Text and element pointing records
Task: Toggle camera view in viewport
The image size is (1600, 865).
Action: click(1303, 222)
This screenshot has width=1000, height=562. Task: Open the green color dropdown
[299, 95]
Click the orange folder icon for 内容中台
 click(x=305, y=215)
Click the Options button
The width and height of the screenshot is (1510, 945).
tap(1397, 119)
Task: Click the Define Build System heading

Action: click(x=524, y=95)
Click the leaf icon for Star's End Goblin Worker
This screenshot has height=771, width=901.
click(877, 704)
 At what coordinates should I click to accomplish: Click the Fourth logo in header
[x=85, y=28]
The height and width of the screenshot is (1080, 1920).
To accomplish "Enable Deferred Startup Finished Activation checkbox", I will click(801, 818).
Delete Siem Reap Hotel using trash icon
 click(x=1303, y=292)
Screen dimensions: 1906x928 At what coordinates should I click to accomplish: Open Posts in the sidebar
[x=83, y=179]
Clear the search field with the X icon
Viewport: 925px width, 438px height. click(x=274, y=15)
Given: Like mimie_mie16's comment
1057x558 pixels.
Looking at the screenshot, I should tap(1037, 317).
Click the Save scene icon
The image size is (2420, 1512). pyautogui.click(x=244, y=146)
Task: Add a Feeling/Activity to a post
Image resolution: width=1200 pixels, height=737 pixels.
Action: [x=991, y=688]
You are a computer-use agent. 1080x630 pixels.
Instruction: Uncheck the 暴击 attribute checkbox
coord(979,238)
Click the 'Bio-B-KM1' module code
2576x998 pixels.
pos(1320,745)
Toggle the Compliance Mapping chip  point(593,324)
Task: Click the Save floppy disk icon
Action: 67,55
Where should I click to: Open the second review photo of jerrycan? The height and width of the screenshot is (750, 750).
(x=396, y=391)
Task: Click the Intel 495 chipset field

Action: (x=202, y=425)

_Aim of the exercise_:
Render every line of the items above as a Markdown table with the columns Row and Line, skipping blank lines.

_Reply_:
| Row | Line |
|---|---|
| 1 | Task: Toggle camera view in viewport |
| 2 | The image size is (1600, 865). |
| 3 | Action: click(1303, 222) |
| 4 | This screenshot has width=1000, height=562. Task: Open the green color dropdown |
| 5 | [299, 95] |
| 6 | Click the orange folder icon for 内容中台 |
| 7 |  click(x=305, y=215) |
| 8 | Click the Options button |
| 9 | The width and height of the screenshot is (1510, 945). |
| 10 | tap(1397, 119) |
| 11 | Task: Click the Define Build System heading |
| 12 | Action: click(x=524, y=95) |
| 13 | Click the leaf icon for Star's End Goblin Worker |
| 14 | This screenshot has height=771, width=901. |
| 15 | click(877, 704) |
| 16 |  At what coordinates should I click to accomplish: Click the Fourth logo in header |
| 17 | [x=85, y=28] |
| 18 | The height and width of the screenshot is (1080, 1920). |
| 19 | To accomplish "Enable Deferred Startup Finished Activation checkbox", I will click(801, 818). |
| 20 | Delete Siem Reap Hotel using trash icon |
| 21 |  click(x=1303, y=292) |
| 22 | Screen dimensions: 1906x928 At what coordinates should I click to accomplish: Open Posts in the sidebar |
| 23 | [x=83, y=179] |
| 24 | Clear the search field with the X icon |
| 25 | Viewport: 925px width, 438px height. click(x=274, y=15) |
| 26 | Given: Like mimie_mie16's comment |
| 27 | 1057x558 pixels. |
| 28 | Looking at the screenshot, I should tap(1037, 317). |
| 29 | Click the Save scene icon |
| 30 | The image size is (2420, 1512). pyautogui.click(x=244, y=146) |
| 31 | Task: Add a Feeling/Activity to a post |
| 32 | Image resolution: width=1200 pixels, height=737 pixels. |
| 33 | Action: [x=991, y=688] |
| 34 | You are a computer-use agent. 1080x630 pixels. |
| 35 | Instruction: Uncheck the 暴击 attribute checkbox |
| 36 | coord(979,238) |
| 37 | Click the 'Bio-B-KM1' module code |
| 38 | 2576x998 pixels. |
| 39 | pos(1320,745) |
| 40 | Toggle the Compliance Mapping chip  point(593,324) |
| 41 | Task: Click the Save floppy disk icon |
| 42 | Action: 67,55 |
| 43 | Where should I click to: Open the second review photo of jerrycan? The height and width of the screenshot is (750, 750). |
| 44 | (x=396, y=391) |
| 45 | Task: Click the Intel 495 chipset field |
| 46 | Action: (x=202, y=425) |